The wooden door had been sloppily barricaded with some planks, deformed needles jutted out and formed an irregular spiky carapace. Jack gripped one of the planks by its edge, carefully removing it to not make too much noise. The plank creaked off and was gently placed on the ground. Jack snuck in and closed the door behind him. A small sign indicated that the radio station was on the second floor, and he tip toed across the staircase as it squeaked under his wet boots.
The door was open, with no sign of activity inside. A fine layer of dust caked the drapes and tarps covering the equipment. On the table he found the daily program.

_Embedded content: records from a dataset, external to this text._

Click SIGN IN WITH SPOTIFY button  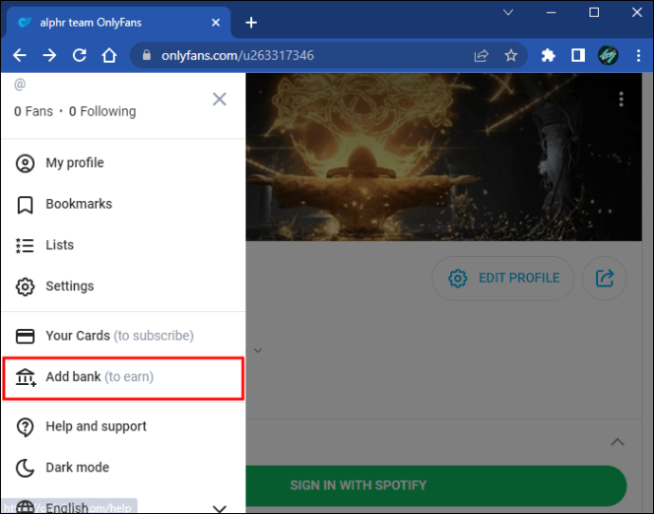click(x=436, y=486)
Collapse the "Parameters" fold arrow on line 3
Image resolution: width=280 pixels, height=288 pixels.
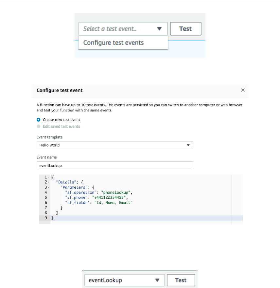[49, 187]
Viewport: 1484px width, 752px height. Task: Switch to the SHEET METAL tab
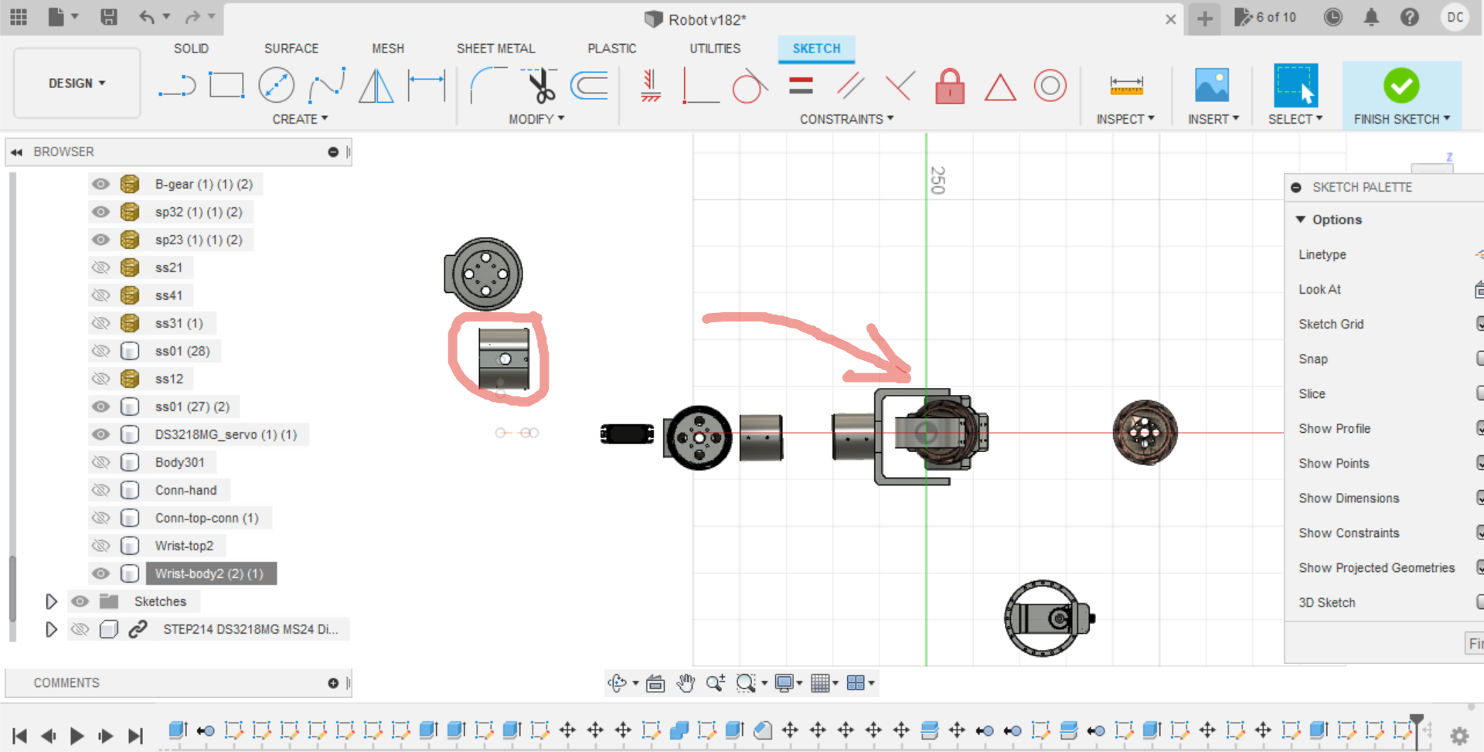495,48
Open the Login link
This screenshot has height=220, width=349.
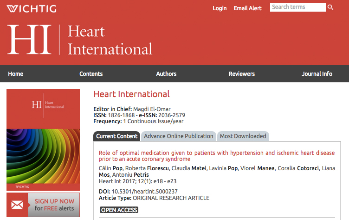pos(220,8)
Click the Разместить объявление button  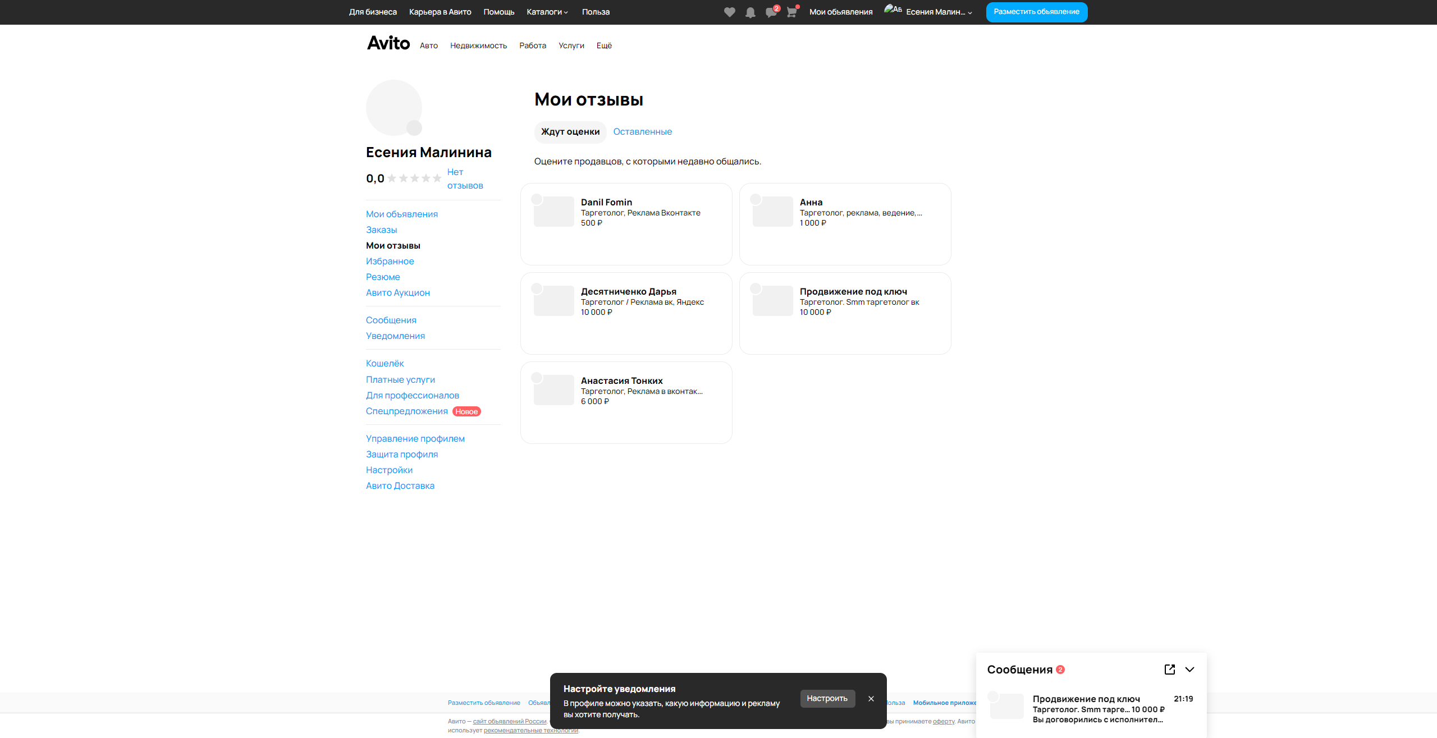[x=1036, y=12]
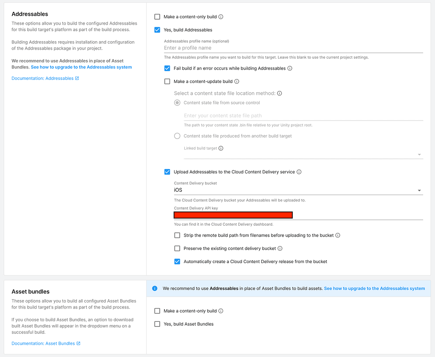Click info icon for Strip remote build path
Image resolution: width=435 pixels, height=357 pixels.
click(x=338, y=235)
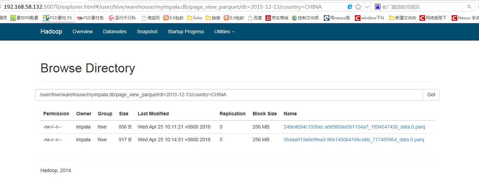479x178 pixels.
Task: Open the links bookmark folder
Action: tap(195, 18)
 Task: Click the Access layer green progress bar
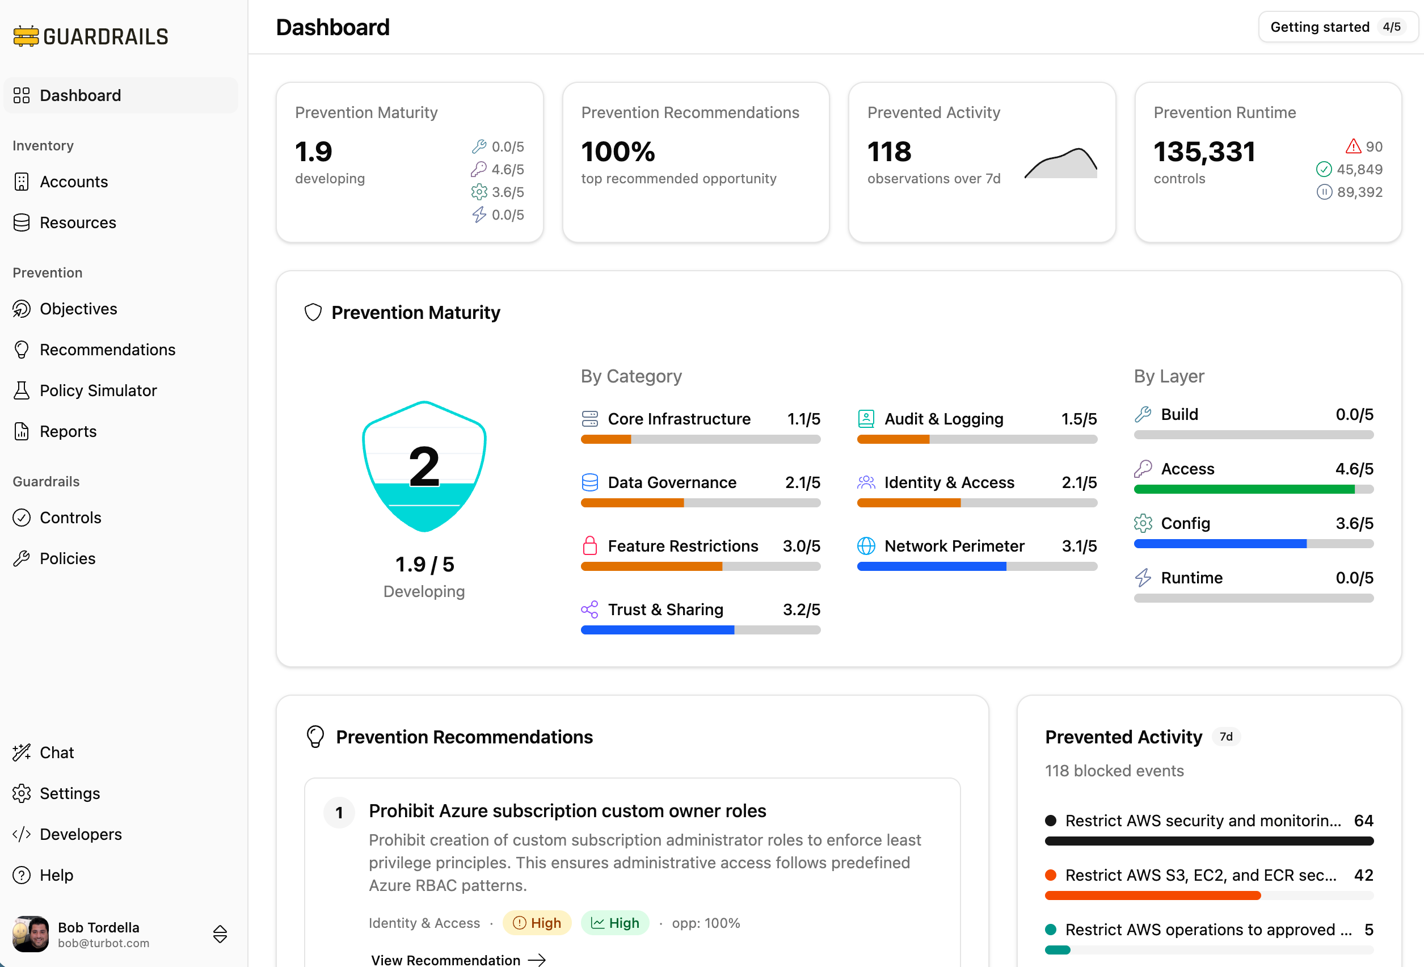click(x=1244, y=489)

From the date, it was over a month old. Jack was wondering if they were forced off the air, hoping that the equipment was still intact and functional.
To his surprise, he managed to hook his portable station to the antennas and power the device. He tuned his radio to the emergency frequency, toggling the scrambler and not waiting for an answer back.
“Command, this is Jack, commander of the scouting biped. We need reinforcements now! We have made contact with the enemy, Telbet is occupied by enemy forces.”
“Biped, reinforcements have been sent. Patrol aircraft are in the sky and heading for you. Hold on, we have…” The voice was alert, but before it could end its phrase, he could only hear static in his headphones. He was found.
Jack grabbed his weapon, disconnecting and taking the radio set with him as he jumped down the stairs, smashing the door, bolting outside. He didn’t know how much he ran, much less the confusing alleyways he was going through, but he could hear a distant rumble behind him.
He stopped in a small courtyard, lined by a small wooden fence, catching his breath as he leaned on a streetlight. The droplets of water crashed on the wrinkled surface of a nearby puddle. Suddenly, the rumble grew even louder, as the droplets hitting the puddle lost all form. Rumbling like menacing thunder. Aircraft. Jack wondered where Sim and Ned were, and if they managed to evacuate. A bitter smile drew itself on the commander’s face. He trusted them enough to be confident in them getting out of the mess. Now it was his turn to get out.
Overhead, he could not spot the recon planes, but the buzz of the engines was familiar. Through two clouds, he spotted a dark shape dart in a blur, running under the rain, the fences and the post rattling under the fury of the engines. A few seconds later, a detonation shook him, a patch of light illuminating the grey background, before returning to the thunderous aircraft as they distanced themselves, crossing the town.
Jack crouched down, his back to the post, weapon on the ground. His breath had calmed. He could feel his hands colder, rain dripping off his uniform. Rain was hitting the metal of his helmet, and his fatigue caught up to him, fighting the rush of adrenaline. In the lull following the explosion, he let sleep overcome him, soothing him and making him forget, at least for a few moments, all the fatigue that had accumulated over the prior days. He knew that he couldn’t stay like that much longer. And clutching his pair of binoculars dangling off his neck, water accumulating over the lenses, he knew. This was just the beginning.